**Assigned task**
Give again, word for word, each line below starting at the one that contains "Given: Open the Stripe payout link" and ending at the one that contains "Screen dimensions: 1288x946".

**Given data**
::::::
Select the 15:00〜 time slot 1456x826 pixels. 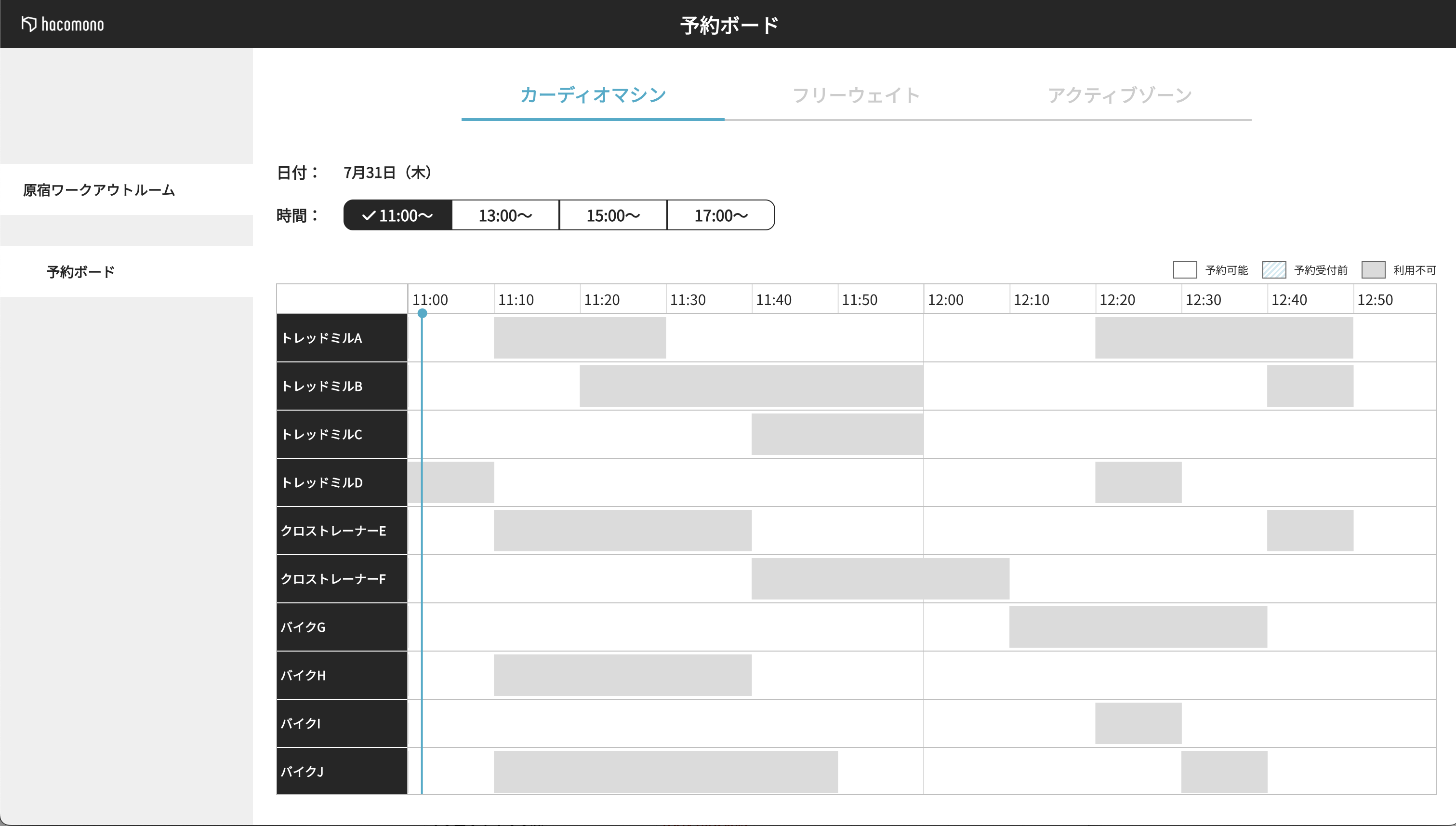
::::::
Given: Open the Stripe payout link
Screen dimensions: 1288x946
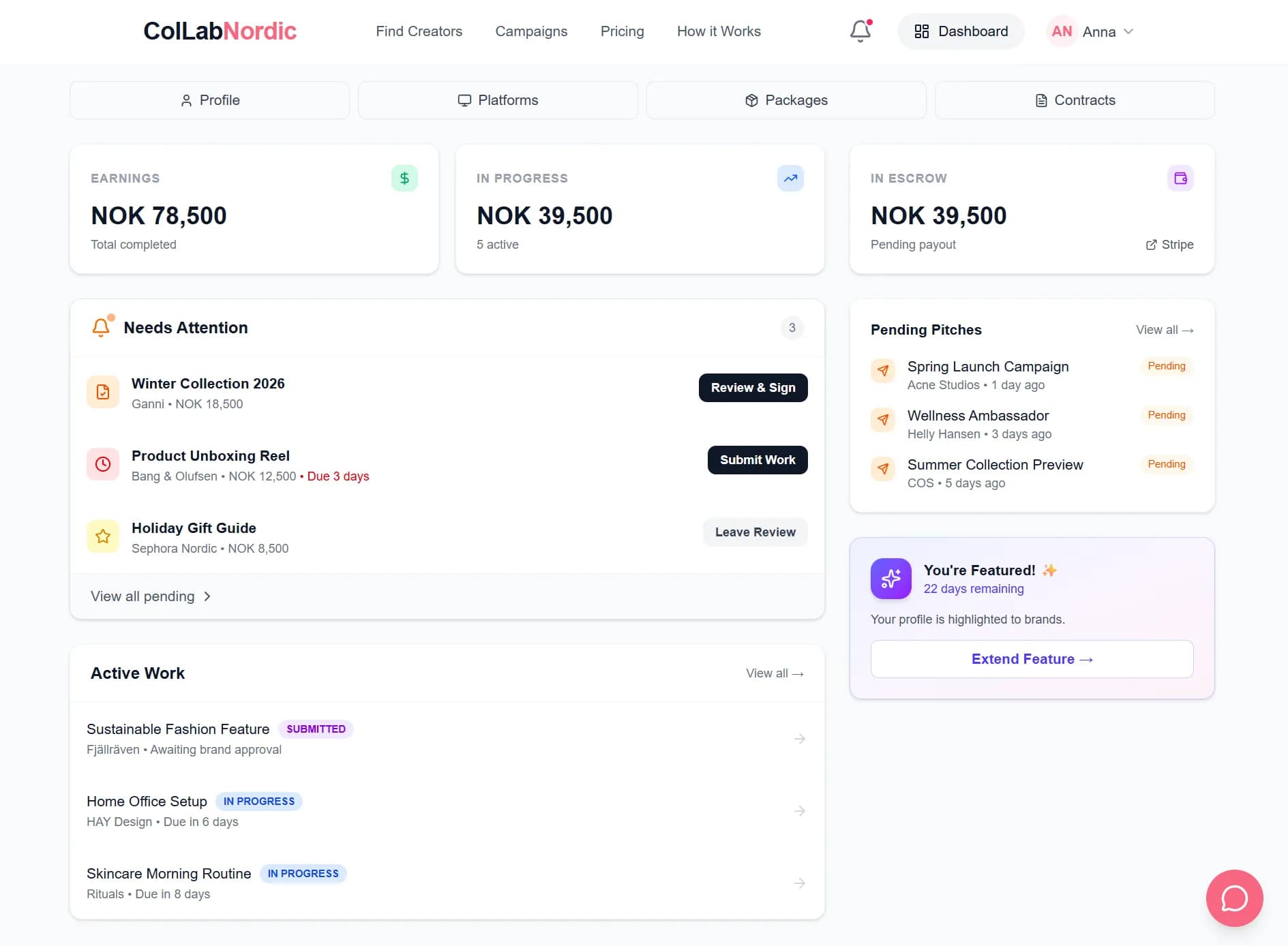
::::::
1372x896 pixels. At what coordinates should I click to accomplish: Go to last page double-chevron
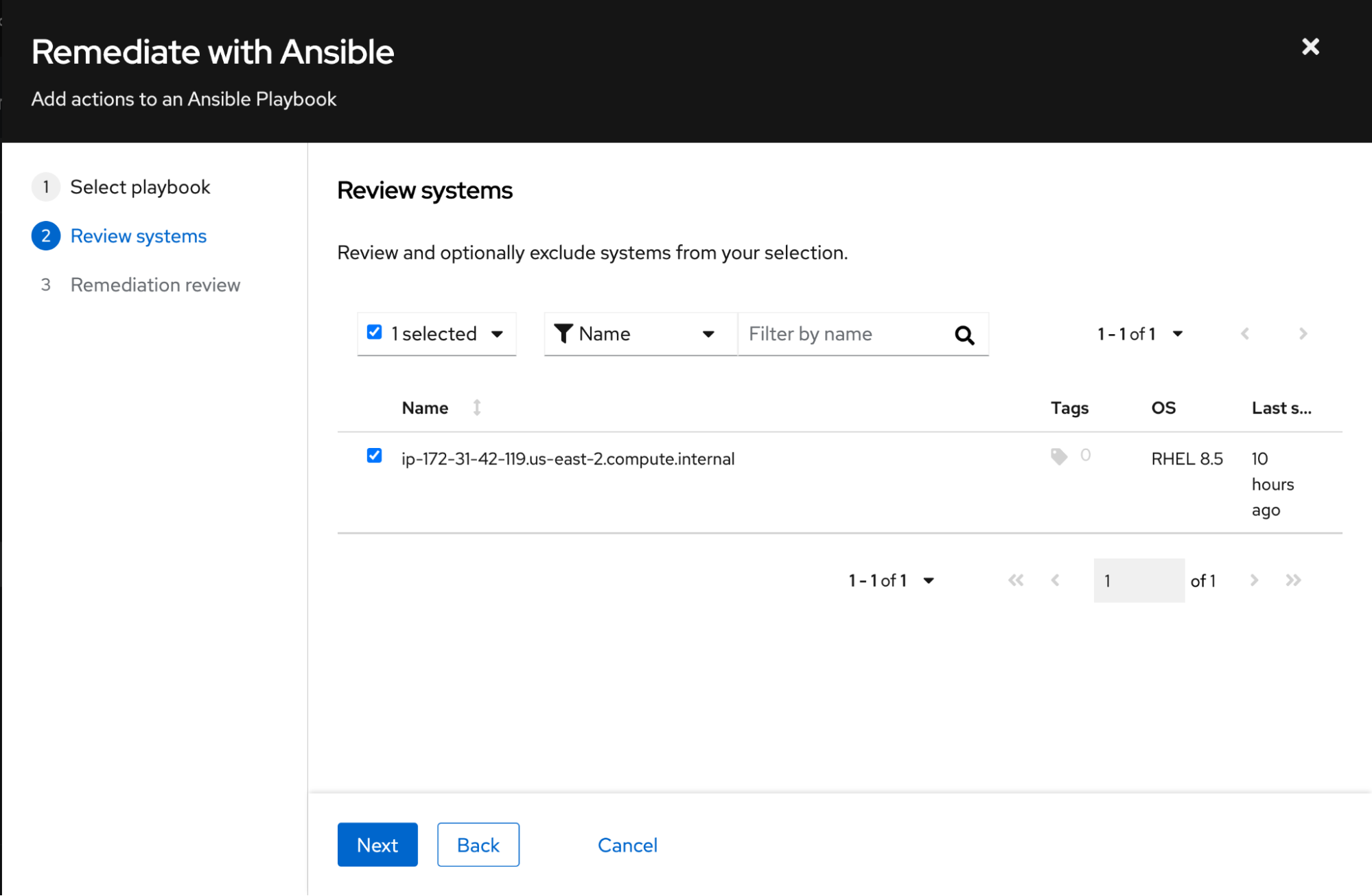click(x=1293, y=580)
::::::
**Exercise result**
Given: Open the Stripe payout link
Screen dimensions: 1288x946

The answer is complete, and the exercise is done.